Denn du hast unerschrocken für die Wahrheit Zeugnis abgelegt. Dir sei Lob und Ehre in Ewigkeit.

A.: Amen.

 

 

„Gott nimmt den Tod, der aus der Sünde kommt und mit dem die Sünde das Neue an Gott, sein Menschsein, auszulöschen gedachte, auf sich, um das neue Leben, das mit seiner Menschwerdung in die Welt kam, als ein Tod und Sünde Überwindendes offenbar zu machen.

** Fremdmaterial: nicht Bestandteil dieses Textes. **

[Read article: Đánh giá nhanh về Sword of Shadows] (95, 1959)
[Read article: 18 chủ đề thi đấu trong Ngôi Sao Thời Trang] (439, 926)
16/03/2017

In seinem Tod, den er durch die Sünde, aber für die Sünder, seine Brüder, erleidet, an ihrer statt und ihnen zugute, wird das Menschsein Gottes in einem unüberbietbaren und unauslotbaren Maße als Mitmenschlichkeit offenbar. Das Neue an dem menschgewordenen Gott, das Mitmenschliche Gottes, wird in seinem Sterben um des Menschen willen auf eine Weise leuchtend, einleuchtend, anziehend, dass es uns jene Blindheit, jene Decke über den Augen nimmt, die uns bei uns selbst, beim Alten verbleiben ließ, weil sie uns verhüllte, wie gut Gott ist und wie gut er es mit jedem von uns meint“ (Heinrich Spaemann).